Work instructions: Find the lines of data that contain the string "blue", then list them.

(Saved data entries)
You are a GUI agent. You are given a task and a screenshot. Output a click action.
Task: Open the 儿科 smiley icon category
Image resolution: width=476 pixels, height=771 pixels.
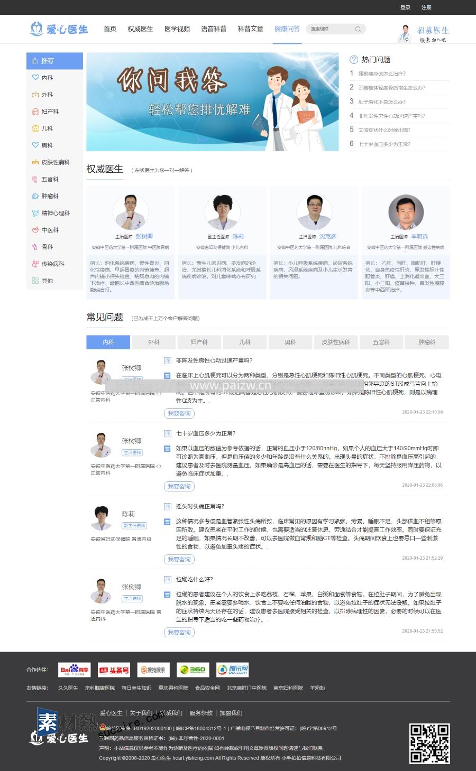click(35, 128)
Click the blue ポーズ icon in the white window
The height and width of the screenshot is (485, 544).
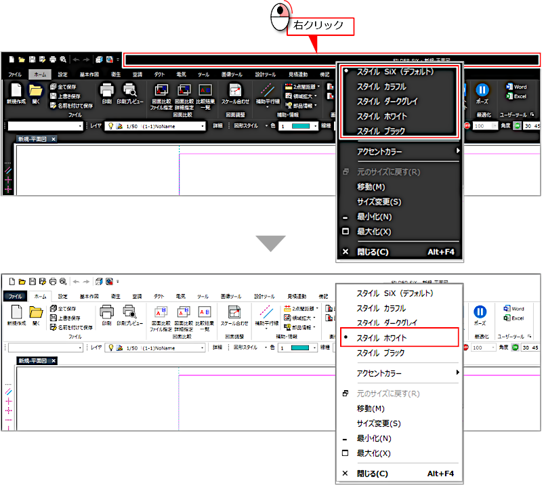(480, 312)
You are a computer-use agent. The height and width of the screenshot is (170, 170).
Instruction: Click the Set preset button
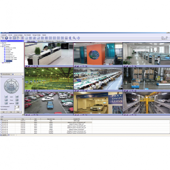coord(3,112)
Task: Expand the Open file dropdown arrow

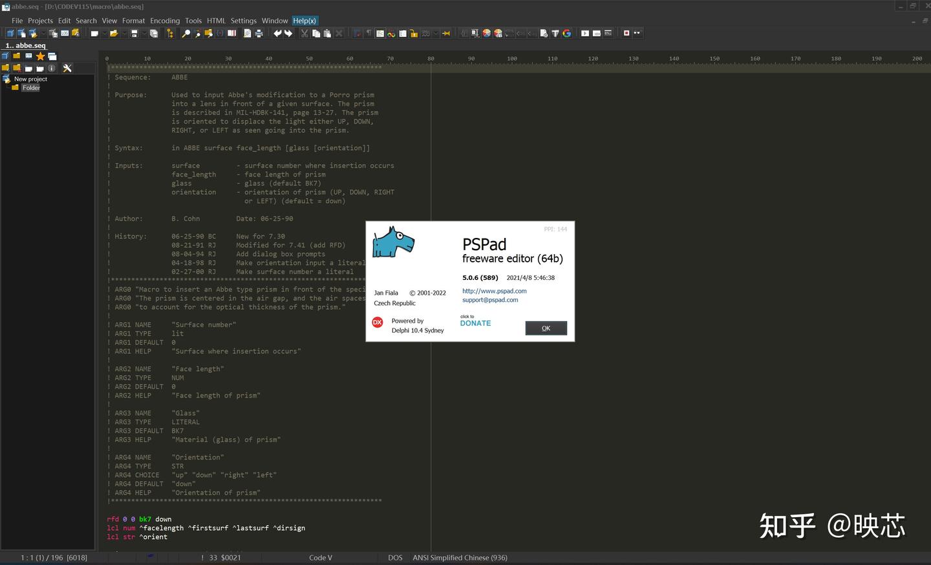Action: [x=124, y=34]
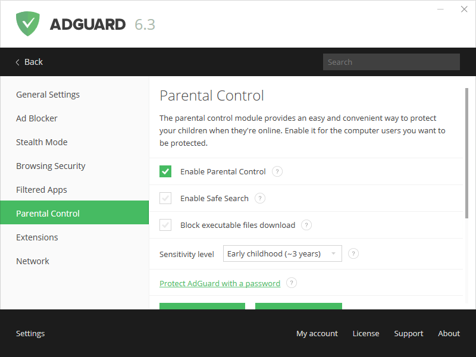Click help icon beside Enable Safe Search
This screenshot has height=357, width=476.
pos(260,198)
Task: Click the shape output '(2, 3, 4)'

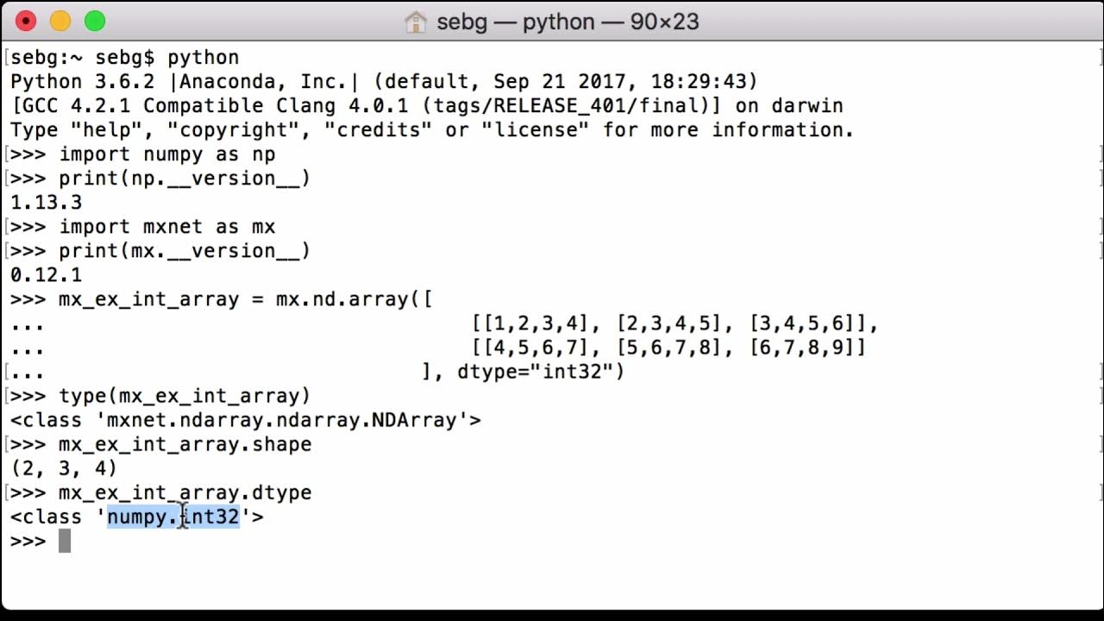Action: coord(63,468)
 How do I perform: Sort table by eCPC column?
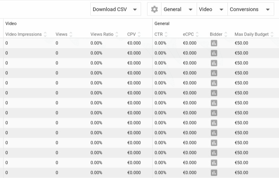tap(197, 34)
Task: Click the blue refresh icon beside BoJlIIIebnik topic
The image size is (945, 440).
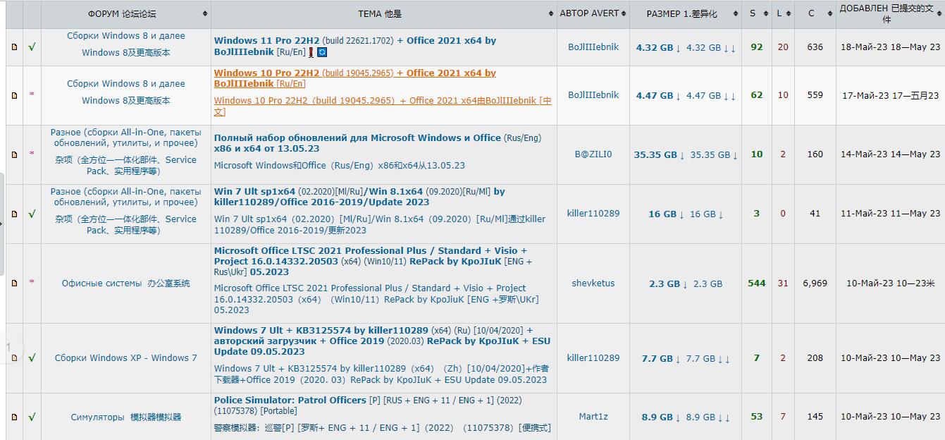Action: [x=321, y=51]
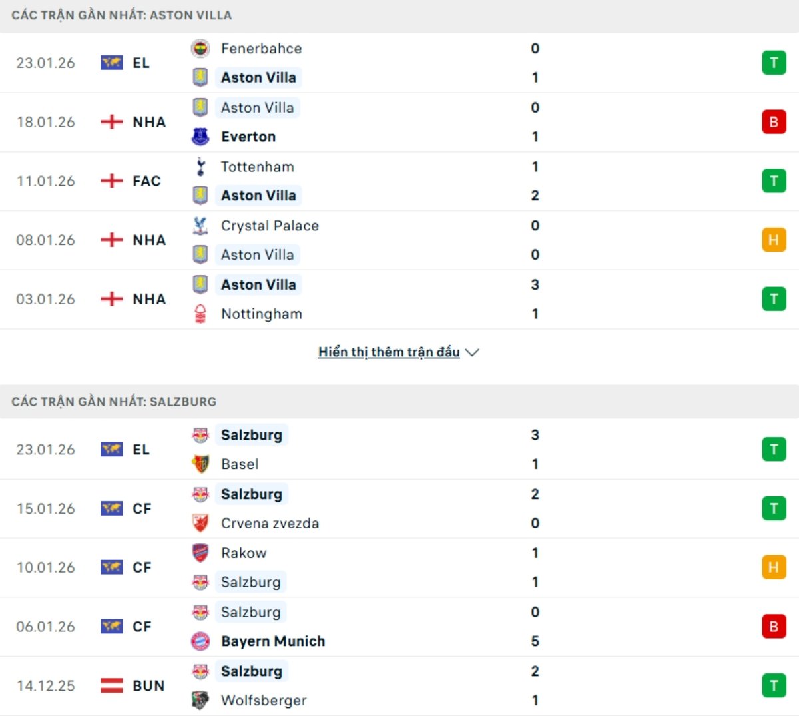Select the Nottingham club logo

200,314
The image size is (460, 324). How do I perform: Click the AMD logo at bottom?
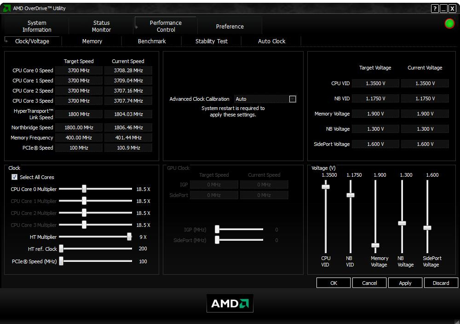(x=230, y=304)
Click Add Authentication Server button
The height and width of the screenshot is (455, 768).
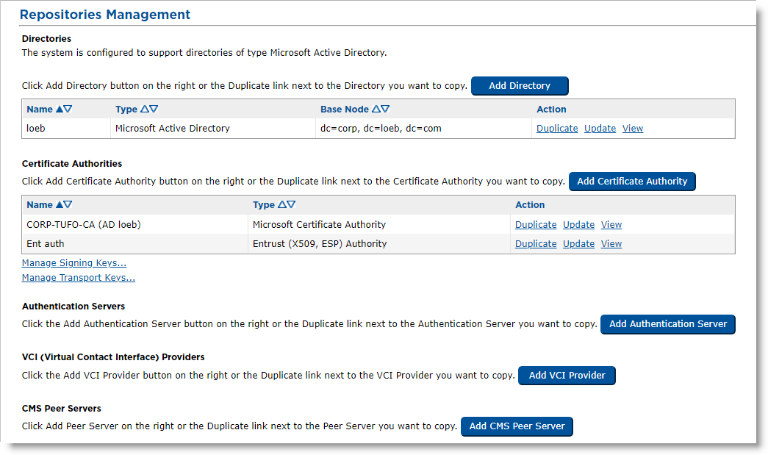[x=667, y=324]
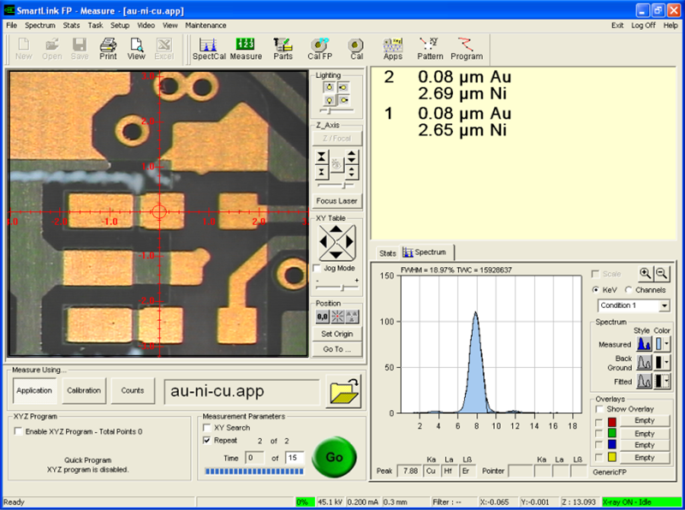Open the Measured spectrum color dropdown
685x510 pixels.
click(x=668, y=344)
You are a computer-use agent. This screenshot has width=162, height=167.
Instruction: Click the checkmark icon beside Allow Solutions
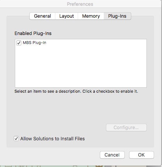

Response to this task:
Click the blue ポーズ icon in the white window
Task: Click the blue refresh icon beside BoJlIIIebnik topic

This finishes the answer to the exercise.